— Begin Task material —

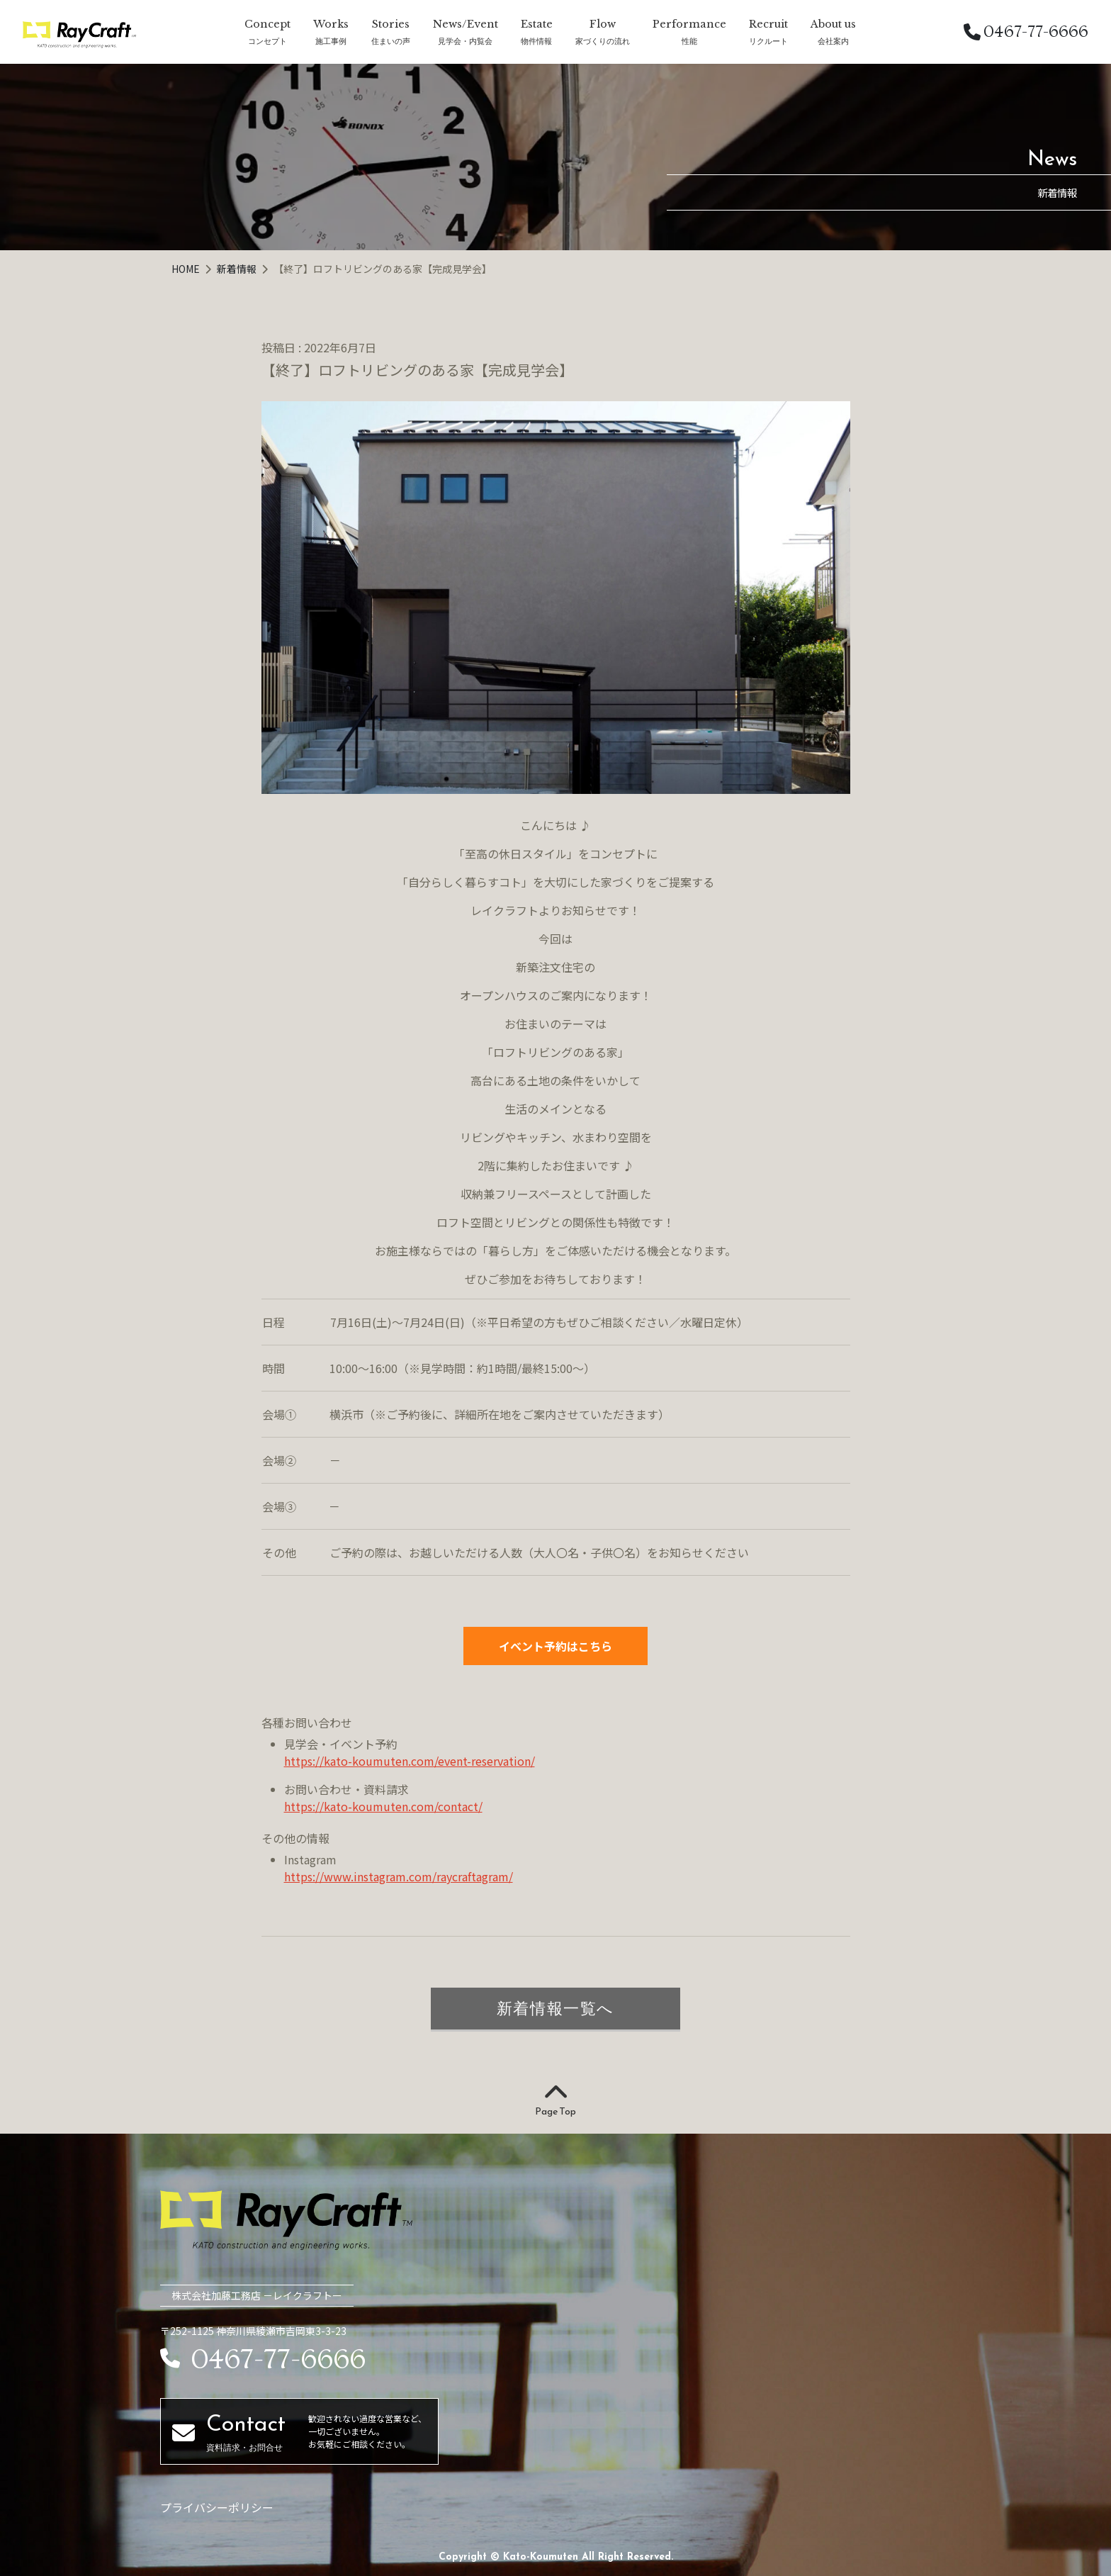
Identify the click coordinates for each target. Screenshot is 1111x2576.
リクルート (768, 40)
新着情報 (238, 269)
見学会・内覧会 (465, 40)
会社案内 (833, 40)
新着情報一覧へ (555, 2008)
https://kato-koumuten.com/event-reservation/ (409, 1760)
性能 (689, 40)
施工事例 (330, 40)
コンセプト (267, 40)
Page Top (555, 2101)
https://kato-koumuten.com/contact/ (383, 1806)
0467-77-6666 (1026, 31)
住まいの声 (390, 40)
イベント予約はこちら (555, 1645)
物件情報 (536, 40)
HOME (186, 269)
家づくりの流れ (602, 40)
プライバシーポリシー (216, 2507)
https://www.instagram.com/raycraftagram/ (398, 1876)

— End Task material —
— Begin Task material —

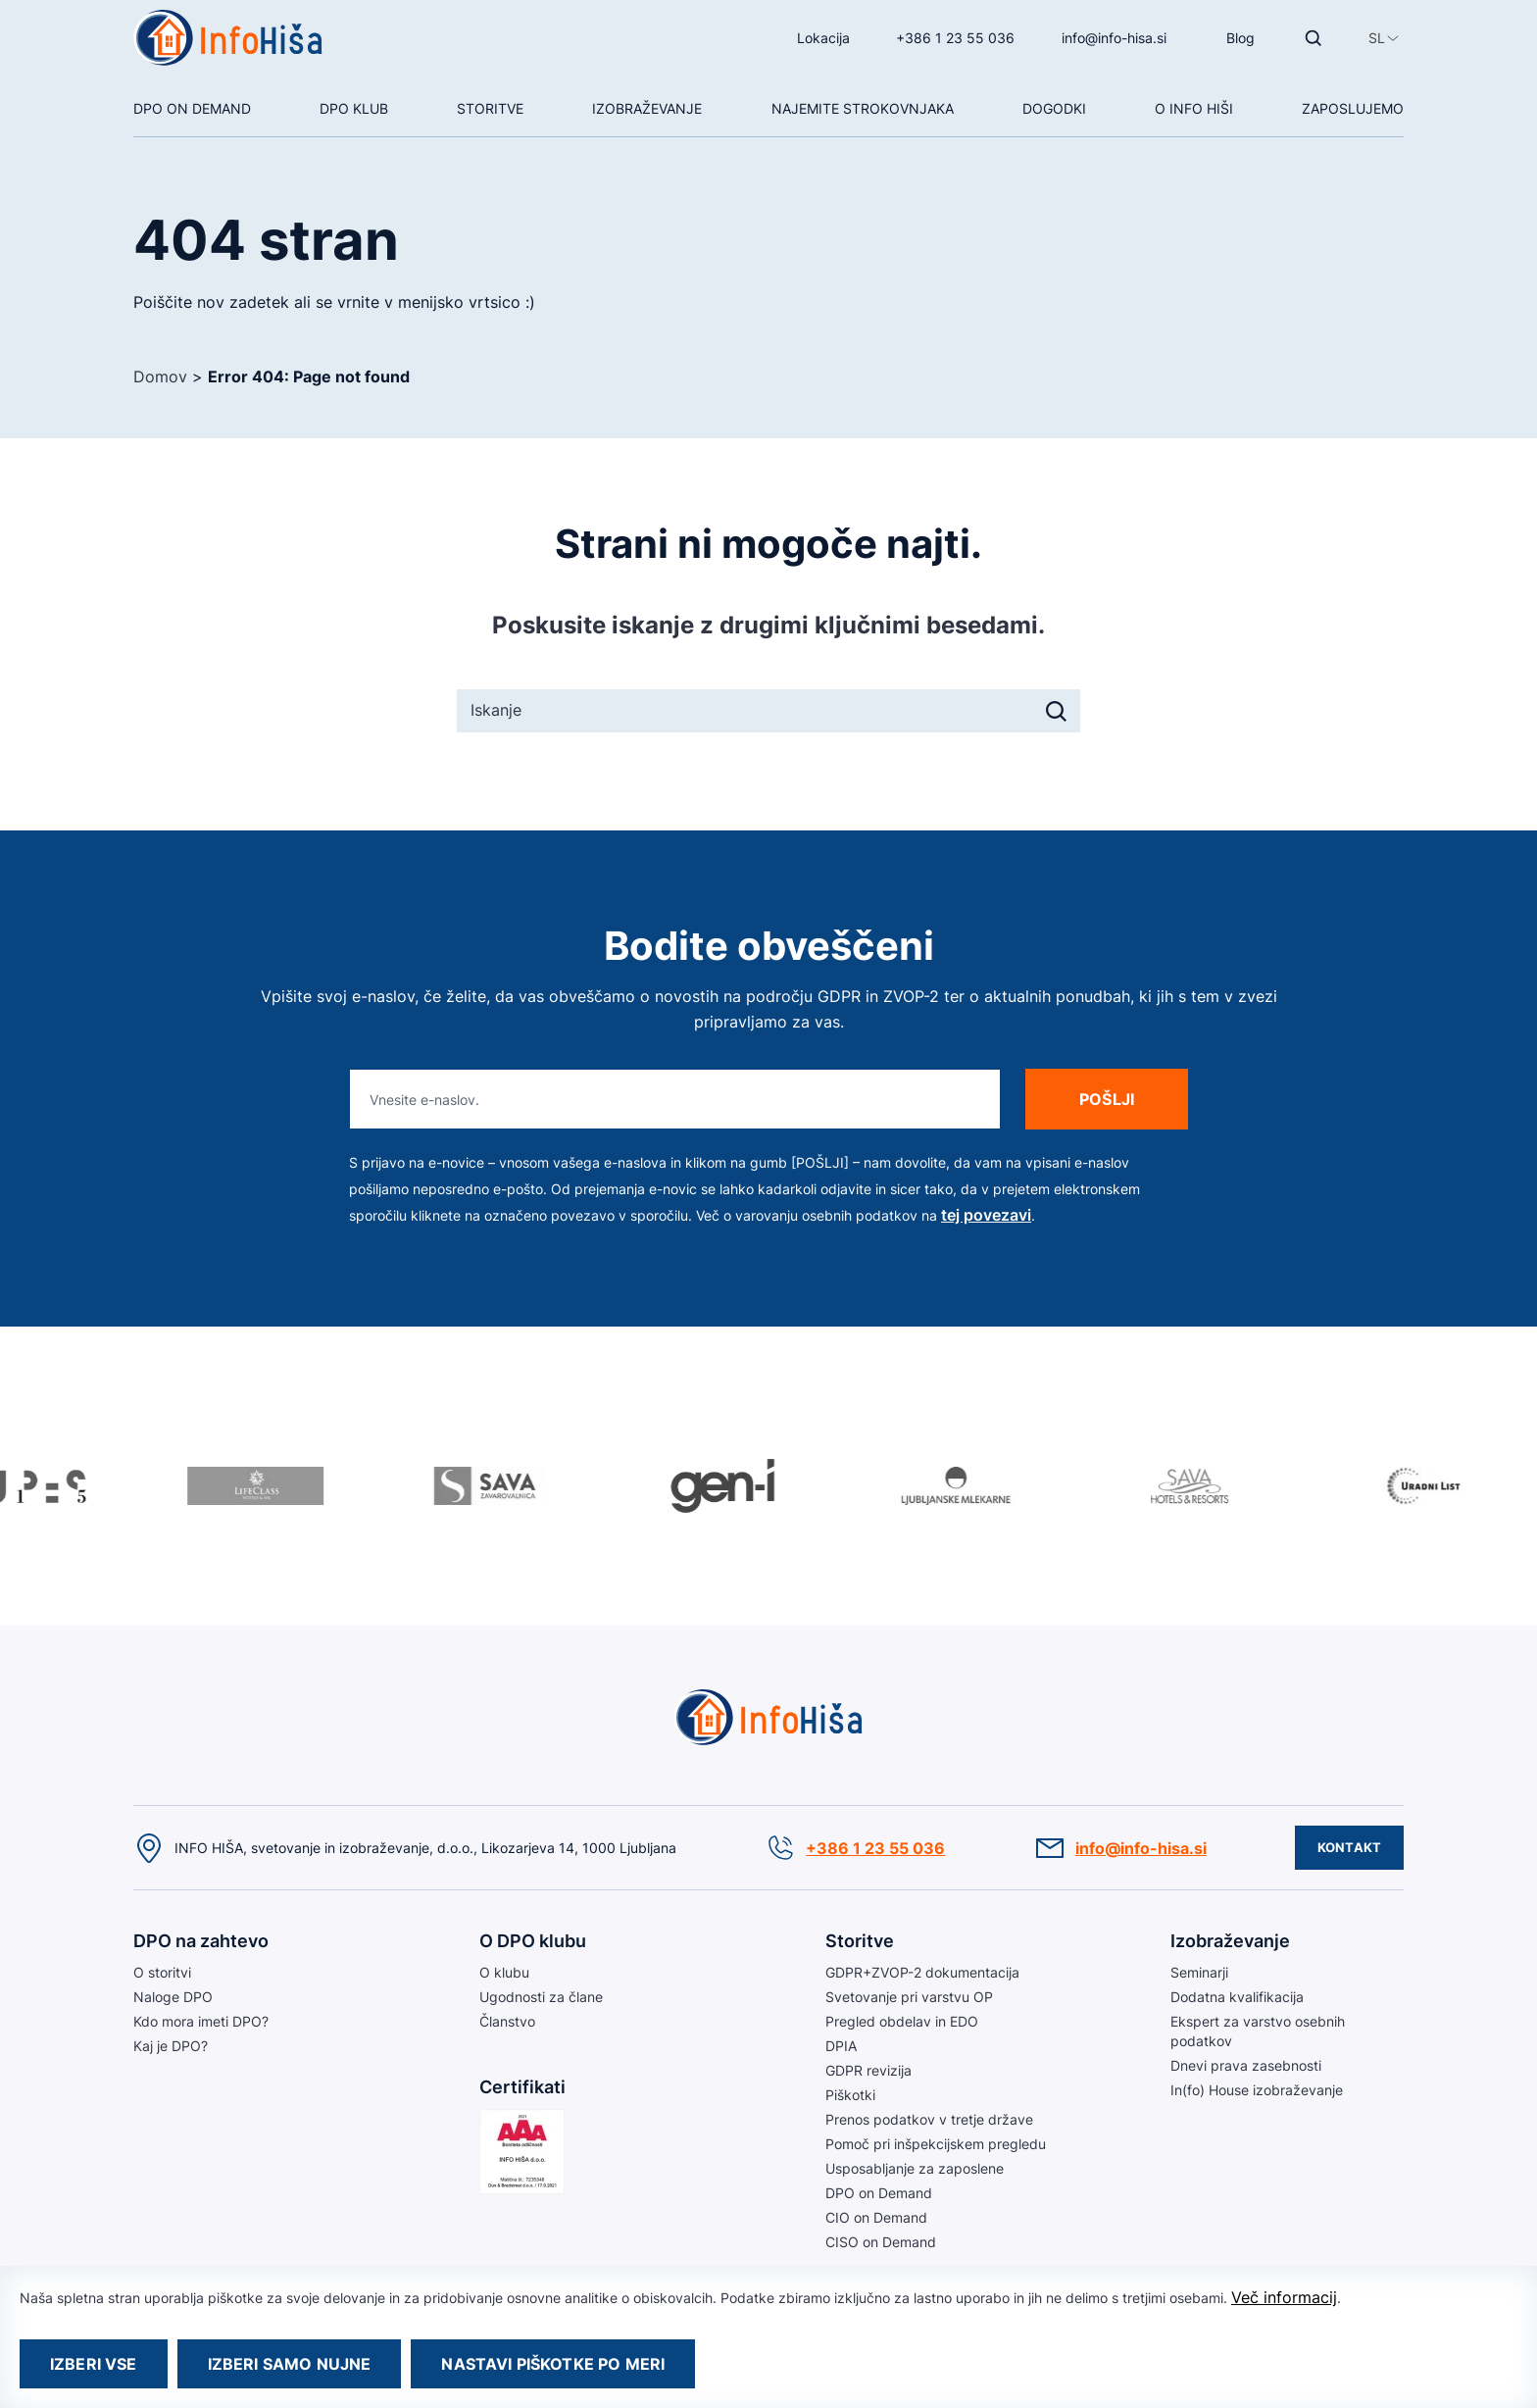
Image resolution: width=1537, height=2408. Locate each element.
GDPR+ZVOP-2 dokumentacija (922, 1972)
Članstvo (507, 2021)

— End Task material —

**Request**
Give as a numbered list, with no blank lines, the entries starting at the line that contains "Page Top (555, 2101)" and ending at the line that contains "プライバシーポリシー (216, 2507)".

**Result**
1. Page Top (555, 2101)
2. https://kato-koumuten.com/contact/ (383, 1806)
3. 0467-77-6666 (1026, 31)
4. 住まいの声 (390, 40)
5. イベント予約はこちら (555, 1645)
6. 物件情報 (536, 40)
7. HOME (186, 269)
8. 家づくりの流れ (602, 40)
9. プライバシーポリシー (216, 2507)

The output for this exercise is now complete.